Tell me more about the test changes, in particular why the system tables need 
to be deleted after each test suite? If you do the above, is that no longer 
necessary?
{quote}
This is a good point. But we also have to set VERSIONS=unlimited otherwise it 
won't work for some data table anyway. IMO, it's better for users to set by 
themselves if there is a need. So I don't turn KEEP_DELETED_CELLS on for all 
tests 

In addition, do we need enable it for SYSTEM.STATS which we should use latest 
info as region split is happening all the time?

{quote}
Also, any reason why these are all added here? I suppose they were getting set 
on the super class before?
{quote}
It's due to the reason that its base class doSetup() is overridden and the same 
method in base class wont' be called. The reason I override is that I want the 
test uses system table with different KEEP_DELETED_CELLS setting.

{quote}
DEFAULT_KEEP_DELETED_CELLS
{quote}
Good point. I can add this constant.

{quote}
Is it necessary to set the queue size depth here?
{quote}
This is just copied over from base class as we override its base doSetup(). I 
could move the property to default props.

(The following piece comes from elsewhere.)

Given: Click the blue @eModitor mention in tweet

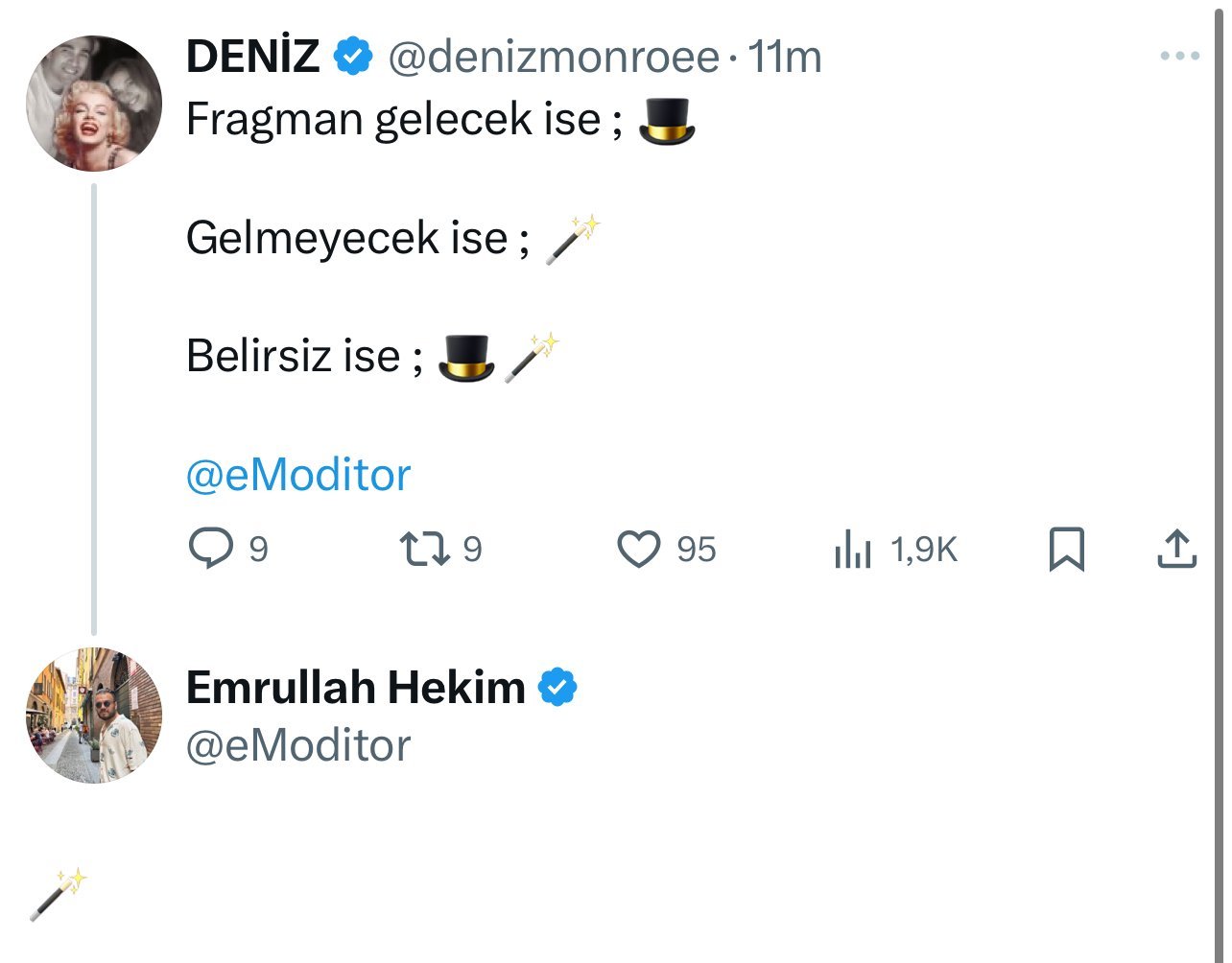Looking at the screenshot, I should tap(298, 476).
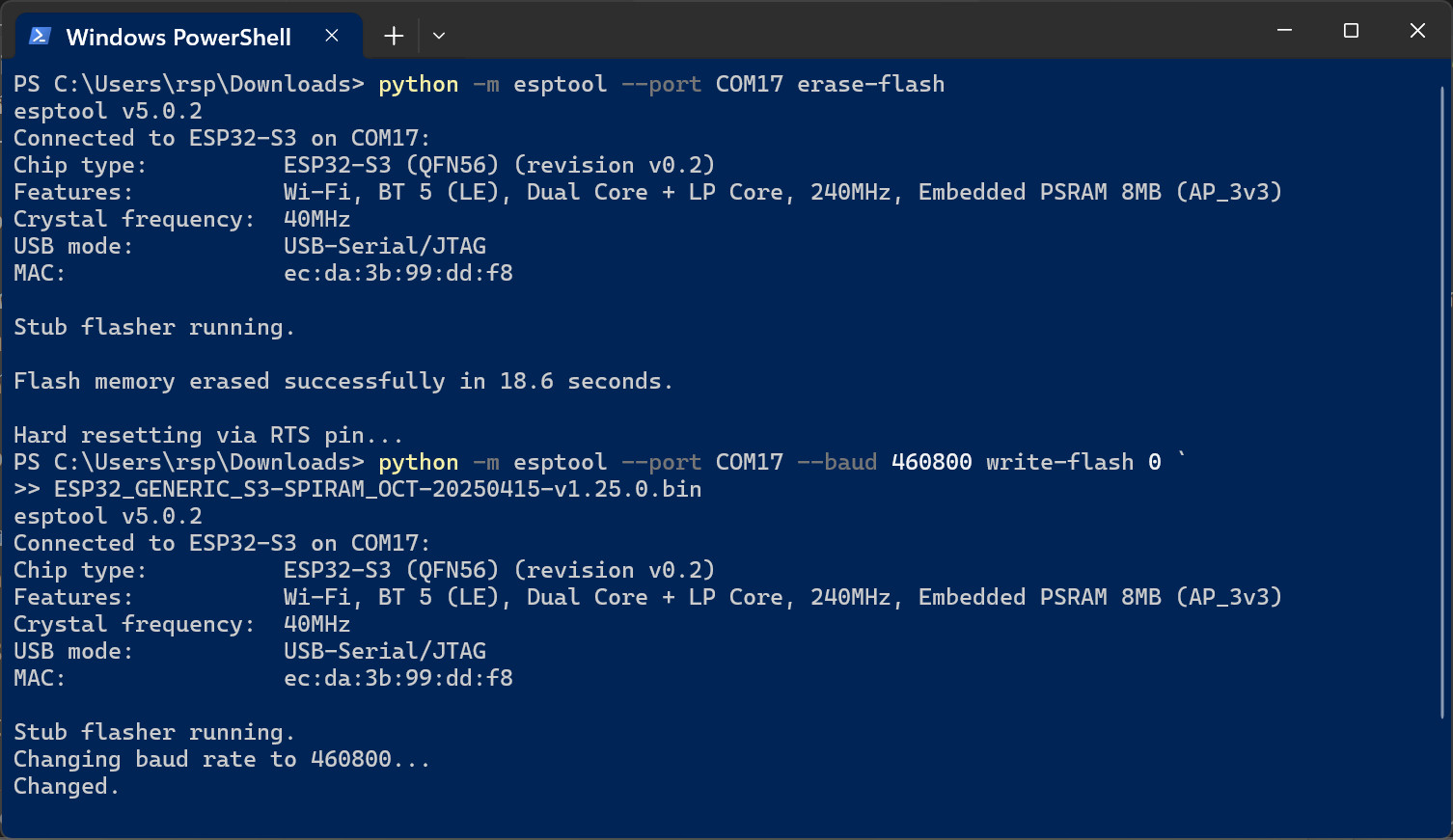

> Turn KEEP_DELETED_CELLS off by default
> --------------------------------------
>
>                 Key: PHOENIX-1498
>                 URL: https://issues.apache.org/jira/browse/PHOENIX-1498
>             Project: Phoenix
>          Issue Type: Bug
>    Affects Versions: 4.0.0, 5.0.0
>            Reporter: Jeffrey Zhong
>            Assignee: Jeffrey Zhong
>         Attachments: PHOENIX-1498-v2.patch, PHOENIX-1498.patch
>
>
> Phoenix table is created with "KEEP_DELETED_CELLS" enabled by default, this 
> is only used to allow for flashback queries to work correctly. While 
> flashback query isn't used often in field and we found that query performance 
> degraded with the option on. This is likely a hbase scan issue though(will 
> create a JIRA once having more info).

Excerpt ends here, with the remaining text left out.